- SUPPLIED ENTRIES -
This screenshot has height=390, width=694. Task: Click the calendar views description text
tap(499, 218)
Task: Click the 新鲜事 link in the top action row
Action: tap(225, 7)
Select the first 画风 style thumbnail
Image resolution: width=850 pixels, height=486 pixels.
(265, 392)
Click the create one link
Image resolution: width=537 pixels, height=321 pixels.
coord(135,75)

- EXERCISE -
Transcribe the data above verbatim.

- REPLY TO THE EXERCISE -
This screenshot has height=390, width=694. Task: Click the calendar views description text
tap(499, 218)
Task: Click the 新鲜事 link in the top action row
Action: tap(225, 7)
Select the first 画风 style thumbnail
Image resolution: width=850 pixels, height=486 pixels.
(265, 392)
Click the create one link
Image resolution: width=537 pixels, height=321 pixels.
coord(135,75)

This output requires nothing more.